Northern Ireland’s political parties have been asked to participate in another round of talks in a bid to resolve the political crisis.
Secretary of State James Brokenshire has invited the parties to take part in the talks process at Stormont Castle on Monday.
The UK and Irish governments have said they want the talks to have an agreed agenda and regular round-table meetings. A deadline to form a powersharing executive was missed on Monday.
However Mr Brokenshire has said he believed there was still a window of opportunity for parties to reach an agreement.
“The talks will have two objectives. First, to secure a coalition agreement to form the basis of the formation of a new Executive.
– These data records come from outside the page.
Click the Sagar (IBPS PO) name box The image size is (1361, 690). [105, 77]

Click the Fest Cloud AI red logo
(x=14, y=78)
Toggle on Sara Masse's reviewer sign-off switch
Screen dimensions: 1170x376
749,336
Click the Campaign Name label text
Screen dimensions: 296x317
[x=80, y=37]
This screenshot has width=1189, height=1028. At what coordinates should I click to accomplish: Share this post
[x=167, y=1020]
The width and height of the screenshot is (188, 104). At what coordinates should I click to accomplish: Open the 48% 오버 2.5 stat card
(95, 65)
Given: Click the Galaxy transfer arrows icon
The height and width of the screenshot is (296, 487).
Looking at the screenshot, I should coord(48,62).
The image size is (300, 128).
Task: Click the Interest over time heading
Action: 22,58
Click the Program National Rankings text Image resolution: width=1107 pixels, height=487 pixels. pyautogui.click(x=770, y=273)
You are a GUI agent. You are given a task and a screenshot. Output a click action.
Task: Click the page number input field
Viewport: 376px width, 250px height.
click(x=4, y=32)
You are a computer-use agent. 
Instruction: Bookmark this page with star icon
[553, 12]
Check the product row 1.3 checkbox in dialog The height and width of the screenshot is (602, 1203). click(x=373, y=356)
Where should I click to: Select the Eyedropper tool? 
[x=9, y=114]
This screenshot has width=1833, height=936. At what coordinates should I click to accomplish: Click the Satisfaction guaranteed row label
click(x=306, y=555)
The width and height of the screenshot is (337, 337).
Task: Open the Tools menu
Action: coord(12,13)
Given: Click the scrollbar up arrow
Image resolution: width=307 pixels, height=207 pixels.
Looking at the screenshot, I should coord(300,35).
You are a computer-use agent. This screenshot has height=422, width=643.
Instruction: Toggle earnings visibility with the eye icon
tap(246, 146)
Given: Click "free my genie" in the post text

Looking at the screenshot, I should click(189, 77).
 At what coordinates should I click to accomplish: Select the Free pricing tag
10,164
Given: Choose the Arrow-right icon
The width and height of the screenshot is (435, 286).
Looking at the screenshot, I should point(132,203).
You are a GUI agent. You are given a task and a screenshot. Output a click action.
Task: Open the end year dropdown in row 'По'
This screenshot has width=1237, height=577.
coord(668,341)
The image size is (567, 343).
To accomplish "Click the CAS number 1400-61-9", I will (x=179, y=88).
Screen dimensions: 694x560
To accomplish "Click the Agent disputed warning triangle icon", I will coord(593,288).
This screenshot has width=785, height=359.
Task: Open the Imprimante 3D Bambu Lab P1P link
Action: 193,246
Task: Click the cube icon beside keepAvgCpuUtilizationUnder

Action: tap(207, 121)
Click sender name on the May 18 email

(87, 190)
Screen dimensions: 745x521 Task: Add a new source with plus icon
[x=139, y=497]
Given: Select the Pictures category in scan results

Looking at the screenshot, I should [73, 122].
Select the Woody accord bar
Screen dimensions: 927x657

Second, to address the implementation of outstanding issues from previous Agreements,” Mr Brokenshire said.
He added: “In a shared approach, the UK government and Irish government have agreed this phase of talks will be best supported by an intensive process to drive progress.”
He recently told MPs he does not believe there is an appetite for a fresh snap election.
Irish Foreign Minister Charlie Flanagan said that as a co-guarantor of the Good Friday Agreement, the Irish Government “is determined to uphold its principles and protect its institutions”.
On Sunday talks to restore the institutions broke down after Sinn Fein said it would not nominate a deputy first minister. Michelle O’Neill said at the time that talks with the DUP had come to the “end of the road”.
Responding to the invitation to attend the negotiations, Sinn Fein’s John O’Dowd said the talks must be about the implementation of previous agreements.